**DIRECTIONS:** Render the lines of the listing between the line holding "Task: Click the 77.65 km total distance value" and the line holding "[x=148, y=40]", inclusive, as a numbered list, leaving out blank lines.

------ SUPPLIED RECORDS ------

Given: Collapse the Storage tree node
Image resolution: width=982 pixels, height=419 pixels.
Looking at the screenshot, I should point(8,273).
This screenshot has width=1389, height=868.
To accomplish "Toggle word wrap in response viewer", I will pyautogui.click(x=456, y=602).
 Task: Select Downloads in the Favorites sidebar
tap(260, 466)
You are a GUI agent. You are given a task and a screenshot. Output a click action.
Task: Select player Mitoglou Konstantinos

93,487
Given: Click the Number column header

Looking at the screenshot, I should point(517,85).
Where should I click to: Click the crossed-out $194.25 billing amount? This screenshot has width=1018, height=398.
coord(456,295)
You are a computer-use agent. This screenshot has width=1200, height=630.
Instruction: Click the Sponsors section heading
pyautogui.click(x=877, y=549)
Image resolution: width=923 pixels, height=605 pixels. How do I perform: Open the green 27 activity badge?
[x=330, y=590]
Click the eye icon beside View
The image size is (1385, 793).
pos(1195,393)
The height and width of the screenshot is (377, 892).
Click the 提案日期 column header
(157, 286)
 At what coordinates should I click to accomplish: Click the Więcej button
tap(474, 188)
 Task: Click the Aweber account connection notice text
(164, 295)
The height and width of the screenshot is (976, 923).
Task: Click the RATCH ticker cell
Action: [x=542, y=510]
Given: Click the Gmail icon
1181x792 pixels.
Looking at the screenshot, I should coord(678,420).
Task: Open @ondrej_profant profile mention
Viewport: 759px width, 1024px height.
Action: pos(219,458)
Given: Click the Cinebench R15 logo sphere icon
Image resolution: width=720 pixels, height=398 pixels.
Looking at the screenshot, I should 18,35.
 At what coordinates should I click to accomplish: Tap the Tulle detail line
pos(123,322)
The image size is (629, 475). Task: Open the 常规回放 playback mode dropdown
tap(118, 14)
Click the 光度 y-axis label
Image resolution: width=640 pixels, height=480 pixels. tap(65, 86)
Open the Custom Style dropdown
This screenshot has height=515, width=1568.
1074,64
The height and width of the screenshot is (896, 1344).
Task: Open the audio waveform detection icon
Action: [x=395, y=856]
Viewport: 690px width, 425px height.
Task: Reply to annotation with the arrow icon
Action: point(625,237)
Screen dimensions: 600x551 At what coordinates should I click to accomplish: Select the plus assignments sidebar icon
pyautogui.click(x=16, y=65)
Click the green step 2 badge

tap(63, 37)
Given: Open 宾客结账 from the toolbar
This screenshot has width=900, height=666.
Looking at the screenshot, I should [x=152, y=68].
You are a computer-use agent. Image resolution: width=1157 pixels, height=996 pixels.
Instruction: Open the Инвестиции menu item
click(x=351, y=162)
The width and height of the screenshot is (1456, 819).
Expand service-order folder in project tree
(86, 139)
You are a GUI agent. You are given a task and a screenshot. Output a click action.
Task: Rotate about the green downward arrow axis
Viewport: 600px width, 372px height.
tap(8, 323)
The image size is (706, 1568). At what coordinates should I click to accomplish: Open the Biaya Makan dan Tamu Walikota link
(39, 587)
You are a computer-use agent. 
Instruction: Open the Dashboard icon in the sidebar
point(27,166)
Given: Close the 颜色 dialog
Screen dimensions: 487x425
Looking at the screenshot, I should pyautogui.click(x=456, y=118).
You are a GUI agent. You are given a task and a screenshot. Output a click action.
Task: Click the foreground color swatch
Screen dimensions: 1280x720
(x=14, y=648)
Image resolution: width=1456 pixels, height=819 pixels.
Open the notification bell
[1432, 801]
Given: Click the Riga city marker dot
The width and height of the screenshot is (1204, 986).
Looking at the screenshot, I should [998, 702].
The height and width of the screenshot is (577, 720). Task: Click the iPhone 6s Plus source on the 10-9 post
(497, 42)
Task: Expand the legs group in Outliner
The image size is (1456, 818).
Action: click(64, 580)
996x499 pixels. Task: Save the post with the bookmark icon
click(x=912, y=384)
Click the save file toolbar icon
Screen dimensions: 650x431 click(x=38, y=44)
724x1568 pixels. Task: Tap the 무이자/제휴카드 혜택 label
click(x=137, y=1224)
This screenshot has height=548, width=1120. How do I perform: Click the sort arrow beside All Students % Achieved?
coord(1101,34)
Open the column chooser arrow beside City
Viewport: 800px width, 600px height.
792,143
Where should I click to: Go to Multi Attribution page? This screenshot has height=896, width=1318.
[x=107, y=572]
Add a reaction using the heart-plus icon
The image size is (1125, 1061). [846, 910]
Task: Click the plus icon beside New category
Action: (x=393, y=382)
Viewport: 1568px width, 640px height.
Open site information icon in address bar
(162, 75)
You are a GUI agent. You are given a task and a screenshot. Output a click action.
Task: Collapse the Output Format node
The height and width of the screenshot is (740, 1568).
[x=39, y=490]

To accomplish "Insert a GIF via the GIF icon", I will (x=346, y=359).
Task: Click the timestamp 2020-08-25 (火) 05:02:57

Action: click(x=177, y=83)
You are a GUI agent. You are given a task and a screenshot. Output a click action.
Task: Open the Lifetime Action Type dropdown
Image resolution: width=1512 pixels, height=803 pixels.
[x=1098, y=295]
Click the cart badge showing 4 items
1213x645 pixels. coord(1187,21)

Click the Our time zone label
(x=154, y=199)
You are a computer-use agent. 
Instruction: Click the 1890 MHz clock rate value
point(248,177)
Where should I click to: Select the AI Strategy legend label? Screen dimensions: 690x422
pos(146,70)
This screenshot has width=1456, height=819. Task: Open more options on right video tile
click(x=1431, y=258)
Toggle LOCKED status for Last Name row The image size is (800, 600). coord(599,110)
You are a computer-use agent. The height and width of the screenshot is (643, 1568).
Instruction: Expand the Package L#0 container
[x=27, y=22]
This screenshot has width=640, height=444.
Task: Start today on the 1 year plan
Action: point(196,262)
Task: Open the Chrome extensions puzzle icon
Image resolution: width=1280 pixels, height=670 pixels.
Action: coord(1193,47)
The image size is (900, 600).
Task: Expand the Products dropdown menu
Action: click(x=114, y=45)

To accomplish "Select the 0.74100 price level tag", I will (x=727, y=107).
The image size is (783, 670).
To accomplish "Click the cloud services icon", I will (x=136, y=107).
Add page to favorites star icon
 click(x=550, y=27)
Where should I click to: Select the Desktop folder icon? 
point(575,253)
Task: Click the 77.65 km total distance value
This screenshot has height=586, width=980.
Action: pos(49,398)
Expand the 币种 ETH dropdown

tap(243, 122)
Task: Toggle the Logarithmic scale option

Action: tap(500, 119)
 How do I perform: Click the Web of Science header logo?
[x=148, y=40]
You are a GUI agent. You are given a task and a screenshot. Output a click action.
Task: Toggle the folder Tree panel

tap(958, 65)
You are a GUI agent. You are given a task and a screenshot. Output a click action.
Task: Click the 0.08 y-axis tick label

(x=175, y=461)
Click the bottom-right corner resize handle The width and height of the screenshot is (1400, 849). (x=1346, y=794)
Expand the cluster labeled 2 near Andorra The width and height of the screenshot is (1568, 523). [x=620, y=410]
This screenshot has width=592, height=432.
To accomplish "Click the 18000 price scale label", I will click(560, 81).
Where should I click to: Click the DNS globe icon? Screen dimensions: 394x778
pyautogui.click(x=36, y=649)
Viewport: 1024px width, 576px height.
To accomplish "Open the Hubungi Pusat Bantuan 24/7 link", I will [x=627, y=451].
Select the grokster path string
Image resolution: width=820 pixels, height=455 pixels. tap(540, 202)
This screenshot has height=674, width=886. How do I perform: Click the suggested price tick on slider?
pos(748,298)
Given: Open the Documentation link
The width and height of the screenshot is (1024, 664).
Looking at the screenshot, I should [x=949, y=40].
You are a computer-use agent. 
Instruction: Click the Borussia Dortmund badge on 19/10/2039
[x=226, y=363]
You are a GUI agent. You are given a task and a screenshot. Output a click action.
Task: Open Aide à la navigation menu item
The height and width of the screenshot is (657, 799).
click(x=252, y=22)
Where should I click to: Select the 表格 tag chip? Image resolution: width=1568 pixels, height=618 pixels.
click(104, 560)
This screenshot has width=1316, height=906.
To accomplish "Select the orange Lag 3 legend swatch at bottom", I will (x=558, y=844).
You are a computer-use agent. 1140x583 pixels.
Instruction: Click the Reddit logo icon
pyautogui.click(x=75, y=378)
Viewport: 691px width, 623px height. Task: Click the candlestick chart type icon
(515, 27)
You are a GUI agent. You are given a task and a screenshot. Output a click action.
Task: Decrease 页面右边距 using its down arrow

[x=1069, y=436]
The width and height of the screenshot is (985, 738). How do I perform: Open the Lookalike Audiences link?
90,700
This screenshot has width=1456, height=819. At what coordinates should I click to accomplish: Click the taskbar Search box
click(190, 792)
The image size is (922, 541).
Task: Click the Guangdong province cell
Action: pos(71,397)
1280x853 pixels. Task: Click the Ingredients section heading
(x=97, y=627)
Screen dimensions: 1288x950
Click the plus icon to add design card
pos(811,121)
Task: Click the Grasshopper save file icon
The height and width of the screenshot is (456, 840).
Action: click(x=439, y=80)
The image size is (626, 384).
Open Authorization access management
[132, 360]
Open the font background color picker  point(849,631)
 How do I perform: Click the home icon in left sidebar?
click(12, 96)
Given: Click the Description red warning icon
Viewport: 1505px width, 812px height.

------

**REPLY:**
1. Task: Click the 77.65 km total distance value
2. This screenshot has height=586, width=980.
3. Action: pos(49,398)
4. Expand the 币种 ETH dropdown
5. tap(243, 122)
6. Task: Toggle the Logarithmic scale option
7. Action: tap(500, 119)
8.  How do I perform: Click the Web of Science header logo?
9. [x=148, y=40]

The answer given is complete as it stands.